Your answer should repeat every line of the records below in which the word "pelo" appears.
★ ★ ★ ★ ★
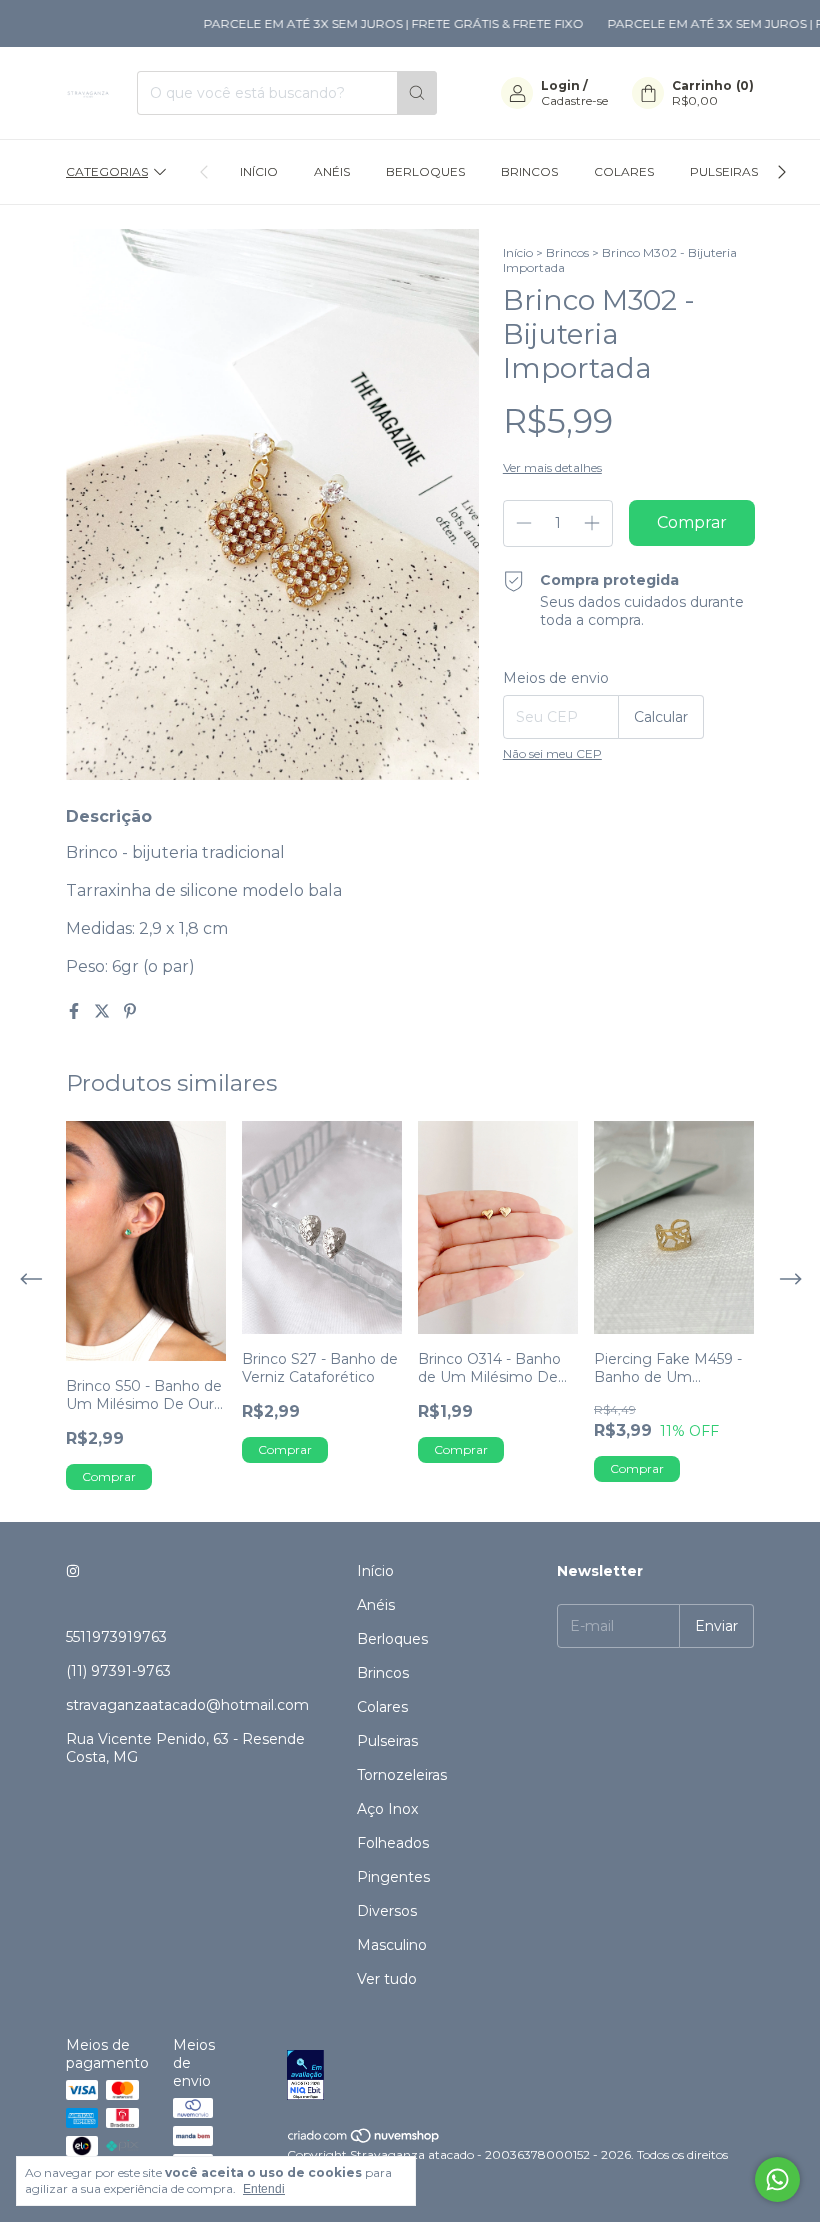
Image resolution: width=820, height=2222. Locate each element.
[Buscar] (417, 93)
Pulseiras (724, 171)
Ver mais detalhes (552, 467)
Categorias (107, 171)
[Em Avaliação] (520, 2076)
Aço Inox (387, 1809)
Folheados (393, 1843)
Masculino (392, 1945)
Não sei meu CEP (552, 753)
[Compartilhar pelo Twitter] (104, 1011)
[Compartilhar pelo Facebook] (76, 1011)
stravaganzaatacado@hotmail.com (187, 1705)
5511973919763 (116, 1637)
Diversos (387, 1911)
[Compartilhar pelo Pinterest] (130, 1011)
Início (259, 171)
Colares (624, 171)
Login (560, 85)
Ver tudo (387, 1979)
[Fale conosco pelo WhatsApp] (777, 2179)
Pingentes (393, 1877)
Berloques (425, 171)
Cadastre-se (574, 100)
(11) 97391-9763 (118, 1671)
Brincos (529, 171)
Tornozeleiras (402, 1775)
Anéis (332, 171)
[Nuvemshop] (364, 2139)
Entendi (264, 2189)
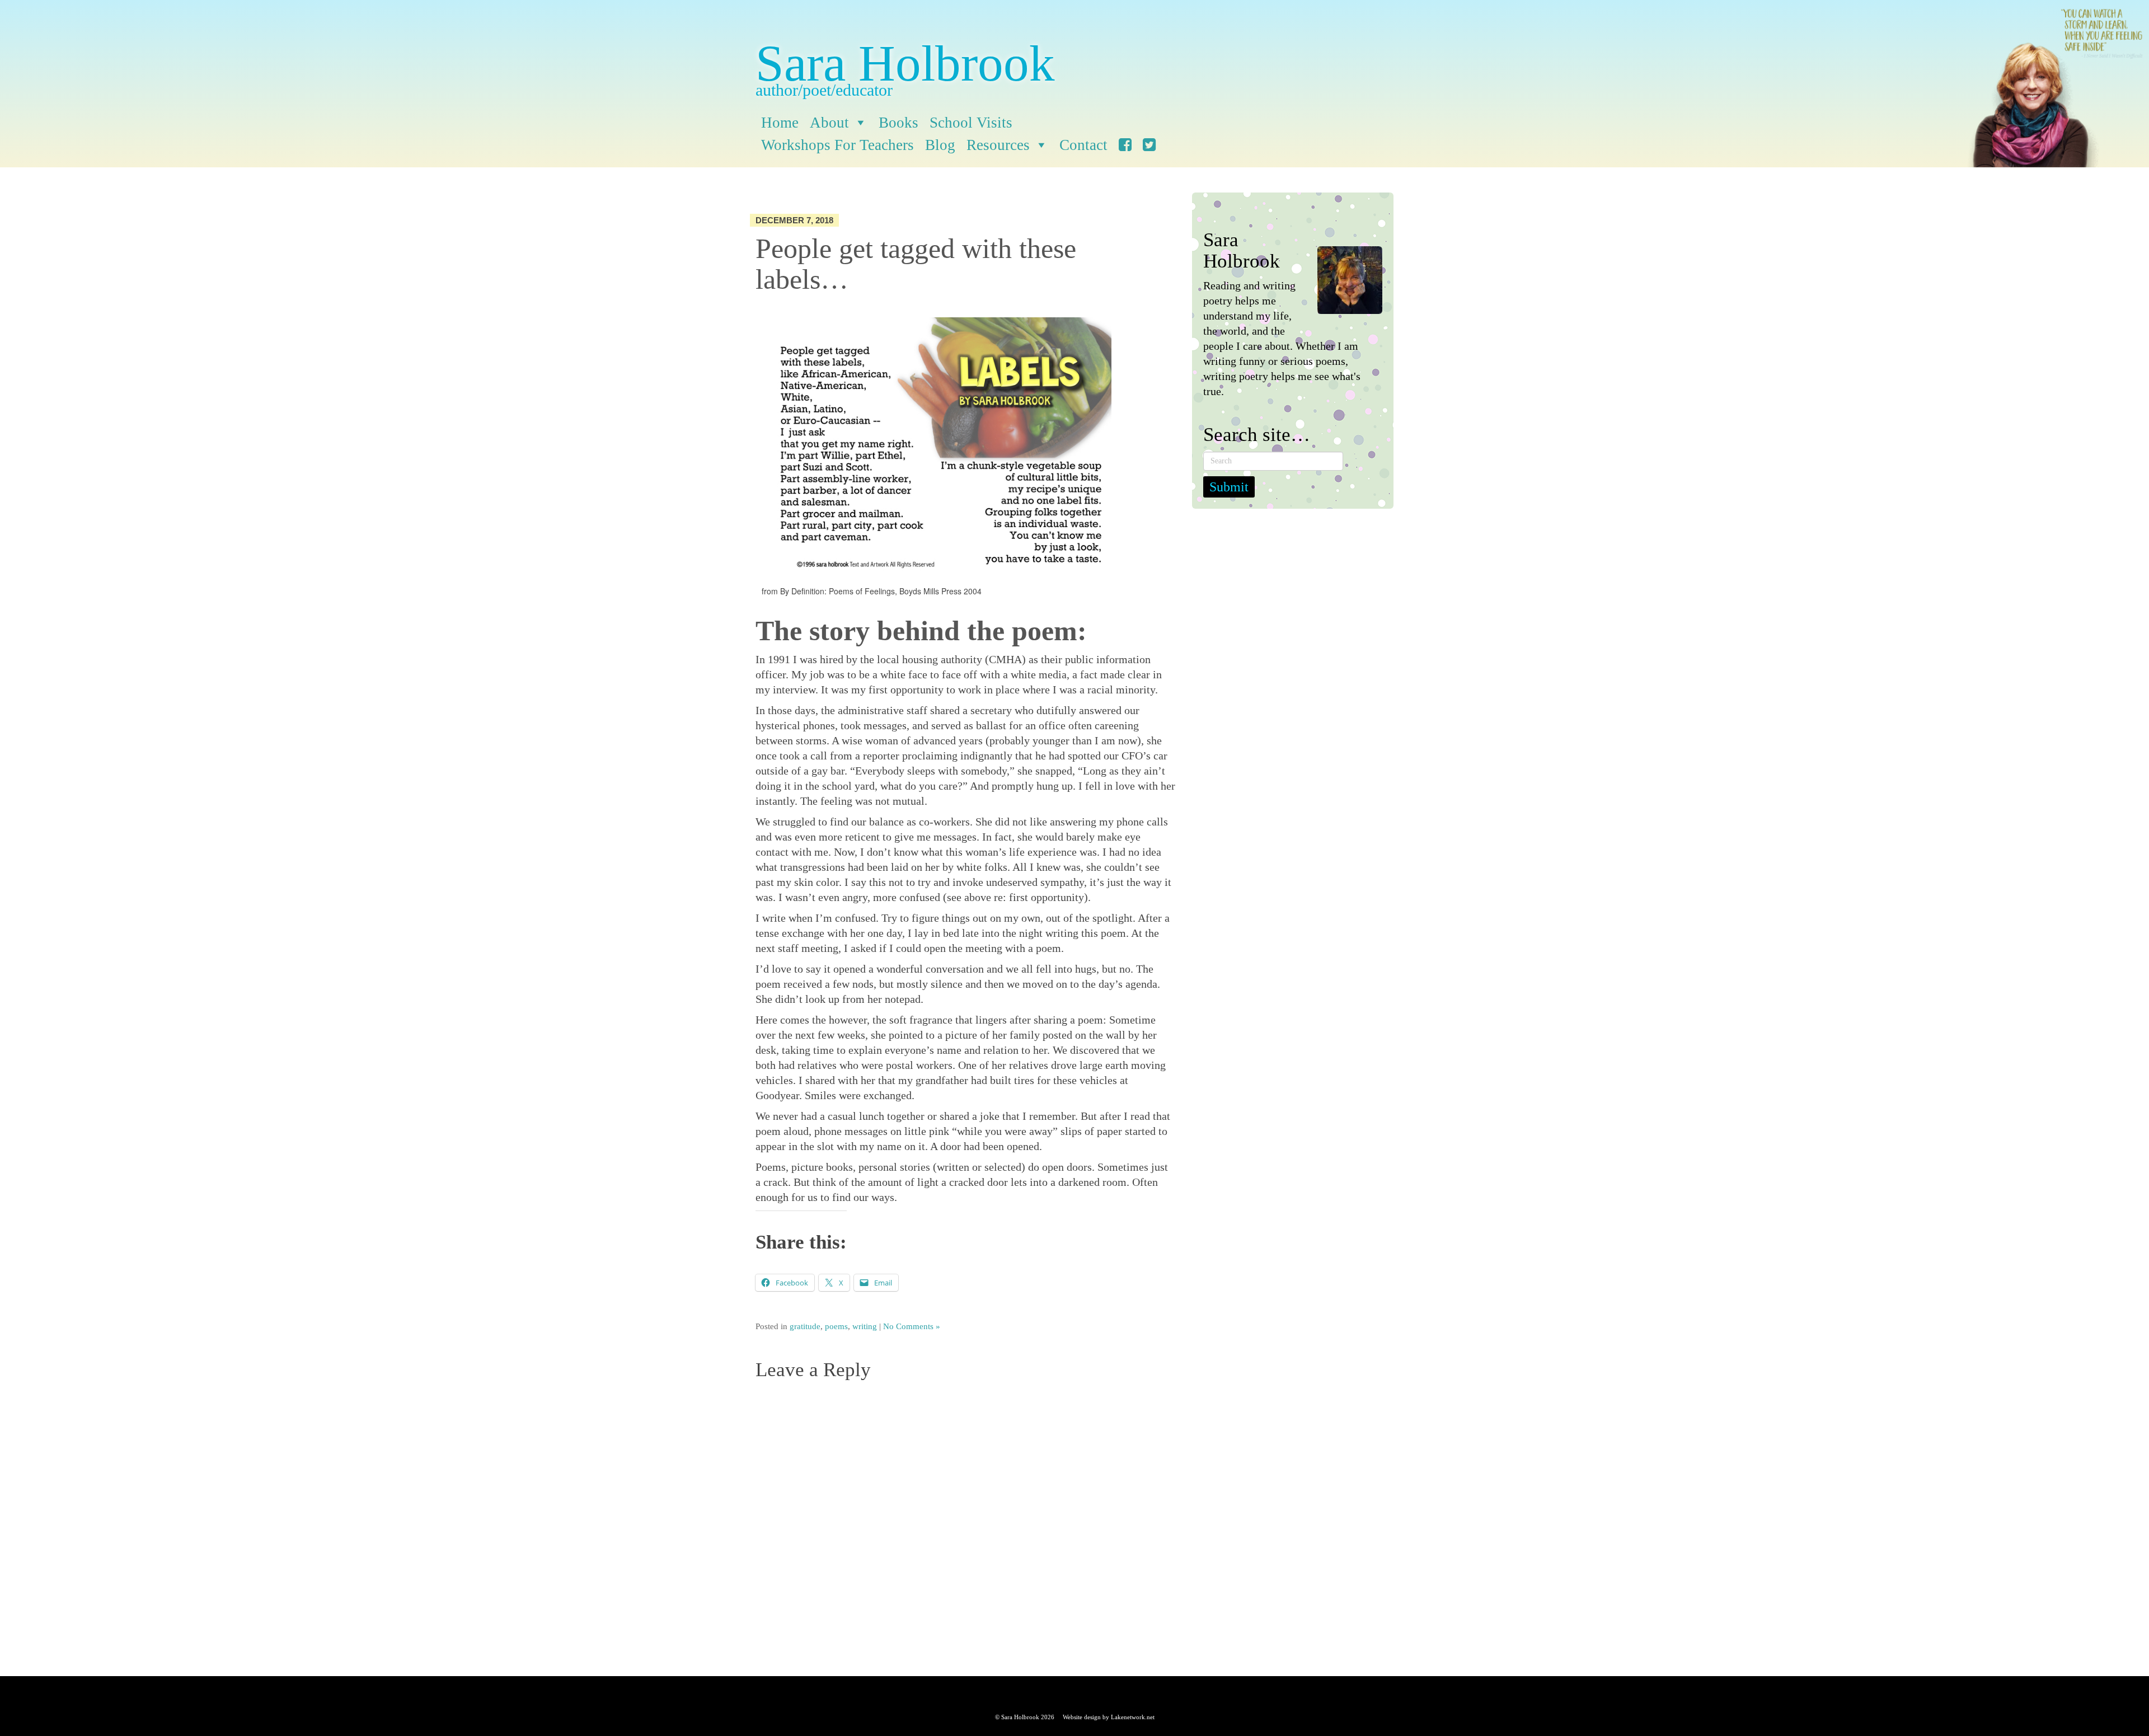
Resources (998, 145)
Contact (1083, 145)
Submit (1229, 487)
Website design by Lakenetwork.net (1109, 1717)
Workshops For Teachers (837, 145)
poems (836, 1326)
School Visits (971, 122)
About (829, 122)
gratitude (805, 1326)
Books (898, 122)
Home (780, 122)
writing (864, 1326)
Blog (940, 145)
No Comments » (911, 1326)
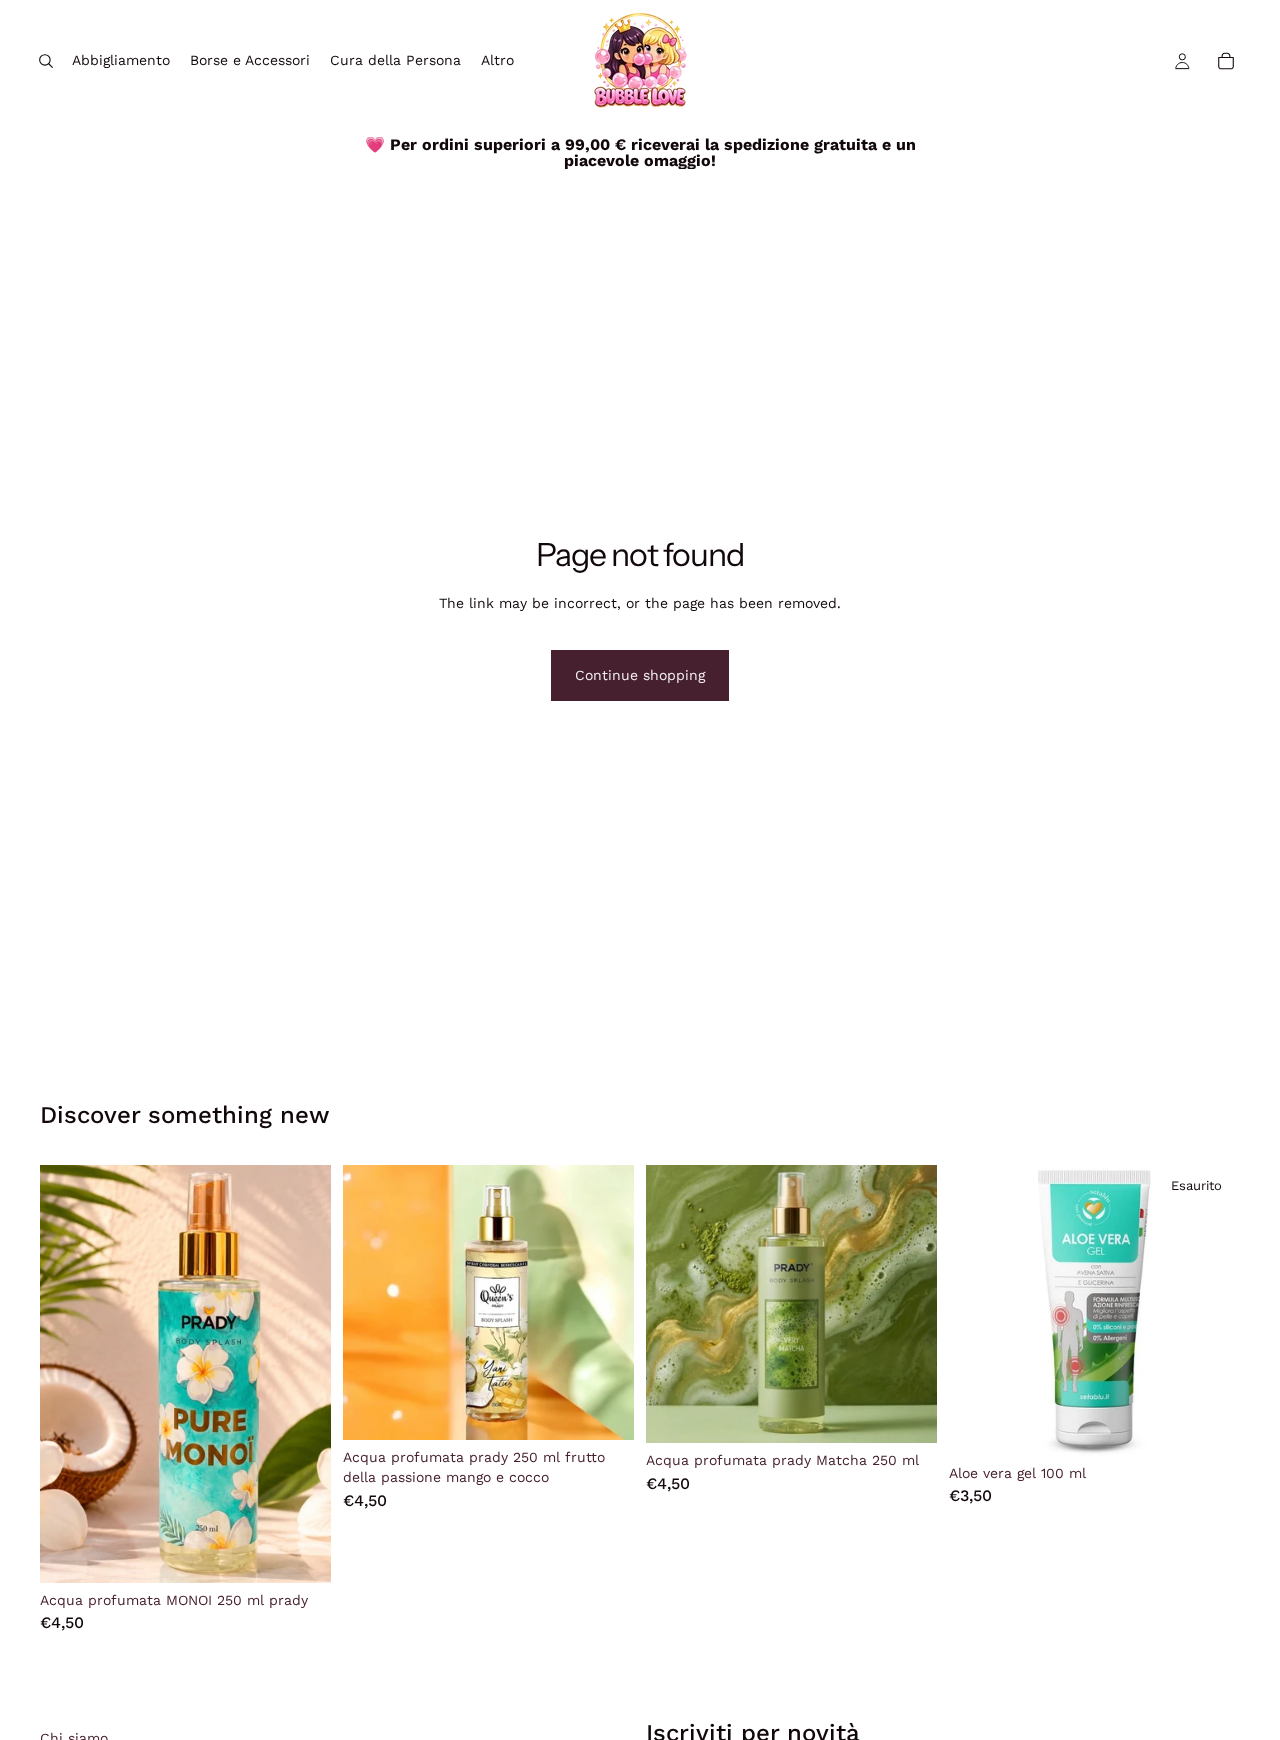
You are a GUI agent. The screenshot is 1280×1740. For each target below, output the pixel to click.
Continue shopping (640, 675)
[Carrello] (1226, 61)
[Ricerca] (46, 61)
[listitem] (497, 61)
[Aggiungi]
★ ★ ★ ★ ★
ANSWER SECTION>
[Compartilhar pelo Twitter] (104, 1011)
[Compartilhar pelo Facebook] (76, 1011)
[Compartilhar pelo Pinterest] (130, 1011)
[Fale conosco pelo WhatsApp] (777, 2179)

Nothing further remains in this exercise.